Now Bojan looks at him with dark, unfathomable eyes, looks at him all the time, looks at him even in the showers (where, by silent agreement, no one looks at anyone else, ever).
And Leo doesn’t know very well what to do. After the first few times, he stops answering those looks; after a few weeks more, he even stops acknowledging them. They make him feel... unsettled, as if instead of Bojan it were a stranger looking at him.
So, Bojan looks and Leo doesn’t look, and it works out, for a while.
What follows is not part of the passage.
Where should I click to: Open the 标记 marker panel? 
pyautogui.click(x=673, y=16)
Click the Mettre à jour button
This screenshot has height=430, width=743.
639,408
But that night is different. Against Athletic, at home, and Bojan has scored (twice), and Leo has scored (once), and everyone is too busy celebrating Jeffren’s first official goal to pay them much attention, so they instinctively turn to each other, both too tired and too excited and smiling too hard to remember anything about the looks they have been exchanging (or not exchanging) for weeks.
So, if Bojan’s arm curls around his waist and holds him tight, Leo considers this a normal way of celebrating, and if Bojan hides his flushed face in Leo’s neck and refuses to come up even as Victor, in passing, ruffles his hair, Leo thinks this is a perfectly normal way of reacting to overwhelming amounts of joy.
But when Bojan pushes him into the infirmary, kicks the door closed, and slams him against the wall, Leo finds that he has to quickly reassess the situation, especially when Bojan’s lips meet his and Leo find himself being thoroughly kissed by his young teammate.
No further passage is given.